Verónica Zárate Toscano
Instituto Mora
En revista BiCentenario. El ayer y hoy de México, núm. 50.
En 1927 fue inaugurada, en el centro de la ciudad de México, la estatua de bronce que recuerda al compositor, pianista y director de orquesta, diseñada por Theodor von Gosen. Construida cuatro años antes en Alemania y financiada por un inmigrante ferretero germano, la obra simboliza la rendición y el sufrimiento del alma, e incluye sobre su pedestal una máscara con el rostro del músico.
Hace ya casi un siglo, la ciudad de México fue, una vez más, el escenario de una fiesta cívico-cultural con la develación del monumento a Ludwig van Beethoven, en el lado poniente de la Alameda, a un costado del Palacio de Bellas Artes, sobre la calle que lleva hoy el nombre de Ángela Peralta. El hecho de exaltar a un personaje histórico concentraba en él no sólo el reconocimiento a su contribución a la cultura a través de su música, sino también la actitud filial entre dos naciones emergentes de conflictos bélicos. México se había sumergido en una revolución durante casi una década y Alemania había sufrido las consecuencias de la primera guerra mundial. Los dos países buscaban los medios para recuperarse y apoyarse mutuamente de manera simbólica, y también existían motivos para apuntalarse en el pasado para enfrentar el futuro. Las conmemoraciones eran un mecanismo vital para dichos fines y en este caso cumplía el doble cometido de conjuntar acontecimientos de ambos países: por un lado, la evocación cultural del músico y, por el otro, la consumación de la independencia.

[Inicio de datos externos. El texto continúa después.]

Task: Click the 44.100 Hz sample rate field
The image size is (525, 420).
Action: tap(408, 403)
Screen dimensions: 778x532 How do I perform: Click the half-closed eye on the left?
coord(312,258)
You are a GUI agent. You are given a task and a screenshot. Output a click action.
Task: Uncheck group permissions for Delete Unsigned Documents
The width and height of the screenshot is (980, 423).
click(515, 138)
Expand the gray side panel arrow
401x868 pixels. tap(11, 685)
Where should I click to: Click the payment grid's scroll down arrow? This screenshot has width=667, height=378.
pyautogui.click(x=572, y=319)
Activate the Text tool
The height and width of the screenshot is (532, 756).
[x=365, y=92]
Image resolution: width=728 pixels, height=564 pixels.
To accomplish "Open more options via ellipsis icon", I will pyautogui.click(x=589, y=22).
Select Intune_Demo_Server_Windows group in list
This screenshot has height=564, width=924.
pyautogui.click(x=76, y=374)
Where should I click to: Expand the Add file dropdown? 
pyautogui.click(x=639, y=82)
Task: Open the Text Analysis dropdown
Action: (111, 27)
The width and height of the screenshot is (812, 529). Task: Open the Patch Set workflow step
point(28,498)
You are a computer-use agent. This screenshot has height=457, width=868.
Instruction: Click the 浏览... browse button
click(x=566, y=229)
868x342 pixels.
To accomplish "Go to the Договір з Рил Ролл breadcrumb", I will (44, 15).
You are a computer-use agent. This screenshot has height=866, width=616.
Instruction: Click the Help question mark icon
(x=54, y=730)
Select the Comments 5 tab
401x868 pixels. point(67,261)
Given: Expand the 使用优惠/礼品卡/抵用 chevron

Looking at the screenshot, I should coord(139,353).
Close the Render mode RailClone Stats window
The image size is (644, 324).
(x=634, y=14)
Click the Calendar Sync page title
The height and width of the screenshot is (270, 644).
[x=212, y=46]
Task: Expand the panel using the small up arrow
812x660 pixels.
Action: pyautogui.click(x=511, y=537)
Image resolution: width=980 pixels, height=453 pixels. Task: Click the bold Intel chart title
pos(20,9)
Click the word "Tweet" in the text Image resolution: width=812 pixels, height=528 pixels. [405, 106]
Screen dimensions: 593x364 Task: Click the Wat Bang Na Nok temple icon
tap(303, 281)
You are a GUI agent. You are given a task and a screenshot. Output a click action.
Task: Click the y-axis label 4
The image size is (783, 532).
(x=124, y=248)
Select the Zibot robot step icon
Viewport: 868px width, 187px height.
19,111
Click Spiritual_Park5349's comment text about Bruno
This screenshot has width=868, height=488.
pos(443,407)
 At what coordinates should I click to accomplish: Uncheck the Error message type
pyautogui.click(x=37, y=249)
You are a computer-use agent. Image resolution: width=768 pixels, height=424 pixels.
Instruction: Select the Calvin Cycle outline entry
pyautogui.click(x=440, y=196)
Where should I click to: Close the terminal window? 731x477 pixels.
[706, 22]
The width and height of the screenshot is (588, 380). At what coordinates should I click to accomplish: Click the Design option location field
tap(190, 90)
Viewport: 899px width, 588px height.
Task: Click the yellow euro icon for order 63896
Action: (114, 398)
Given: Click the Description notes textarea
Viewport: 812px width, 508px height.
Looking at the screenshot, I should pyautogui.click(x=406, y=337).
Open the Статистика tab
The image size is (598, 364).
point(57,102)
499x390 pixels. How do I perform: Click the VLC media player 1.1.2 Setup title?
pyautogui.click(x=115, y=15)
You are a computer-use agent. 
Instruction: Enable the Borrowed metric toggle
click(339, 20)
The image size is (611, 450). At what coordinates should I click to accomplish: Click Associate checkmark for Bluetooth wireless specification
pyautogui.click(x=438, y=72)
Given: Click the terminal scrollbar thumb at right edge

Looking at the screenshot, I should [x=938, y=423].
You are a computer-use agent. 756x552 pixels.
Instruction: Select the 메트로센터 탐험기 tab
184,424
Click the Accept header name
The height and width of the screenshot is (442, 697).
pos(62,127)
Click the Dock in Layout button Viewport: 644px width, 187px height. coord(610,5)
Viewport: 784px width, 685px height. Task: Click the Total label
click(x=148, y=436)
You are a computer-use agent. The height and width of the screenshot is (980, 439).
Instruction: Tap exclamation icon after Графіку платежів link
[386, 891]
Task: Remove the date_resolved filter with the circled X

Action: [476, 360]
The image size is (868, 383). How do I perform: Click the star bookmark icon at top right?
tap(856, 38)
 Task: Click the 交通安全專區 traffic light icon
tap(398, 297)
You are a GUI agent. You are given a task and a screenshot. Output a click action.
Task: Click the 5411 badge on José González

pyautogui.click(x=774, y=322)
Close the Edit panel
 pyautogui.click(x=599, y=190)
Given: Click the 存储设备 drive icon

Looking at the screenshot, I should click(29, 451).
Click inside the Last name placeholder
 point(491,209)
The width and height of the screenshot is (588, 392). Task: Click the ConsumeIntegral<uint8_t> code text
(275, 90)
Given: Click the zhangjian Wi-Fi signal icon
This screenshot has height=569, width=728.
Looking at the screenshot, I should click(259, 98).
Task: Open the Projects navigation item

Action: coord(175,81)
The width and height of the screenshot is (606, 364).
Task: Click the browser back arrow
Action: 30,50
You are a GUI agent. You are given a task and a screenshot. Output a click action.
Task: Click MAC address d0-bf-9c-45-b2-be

El año de 1920 marcaba el 150 aniversario del natalicio de Beethoven, por lo que se le rindió homenaje en diversas partes del mundo a través de la realización de eventos que contribuyeron a honrar su memoria y difundir los sonidos que plasmó en tantas partituras. La ciudad de México no fue la excepción. Desde el mes de octubre de ese año, en el Teatro Colón, ubicado en la esquina de las actuales calles de Bolívar y 16 de Septiembre, se interpretaron, por iniciativa de Julián Carrillo, las nueve sinfonías completas de Beethoven, culminando el 1 de diciembre con la ejecución de la novena, en la que participó un coro de 300 personas, la mayoría de ellas provenientes de la Sociedad de Canto Alemana. Aunque algunas de las obras del compositor ya eran conocidas y gozaban de la preferencia del público, este se rindió una vez más a sus encantos.
El año siguiente se presentaba como el momento idóneo para otra gran conmemoración de la historia de México: el centenario de la consumación de la independencia. Sin embargo, estas celebraciones no tuvieron el alcance lustroso de las realizadas en 1910 para recordar el inicio de la gesta independiente. Aquellas fueron tan fastuosas que llegaron a opacar todas las posteriores. Los festejos de 1921 siguieron un esquema similar al de 1910, en cuanto a la elaboración de algunas obras públicas y el reconocimiento a los héroes. La poca historiografía que se ha ocupado del tema considera que una de las grandes diferencias entre ambas conmemoraciones fue que, en el caso de las del inicio de la independencia, tuvieron un carácter más elitista; mientras que, las del fin de la gesta, resultaron más populares. Las primeras fueron preparadas con mucha anticipación y contaron con un elevado presupuesto; las segundas se organizaron a la carrera y en el contexto de una economía muy precaria.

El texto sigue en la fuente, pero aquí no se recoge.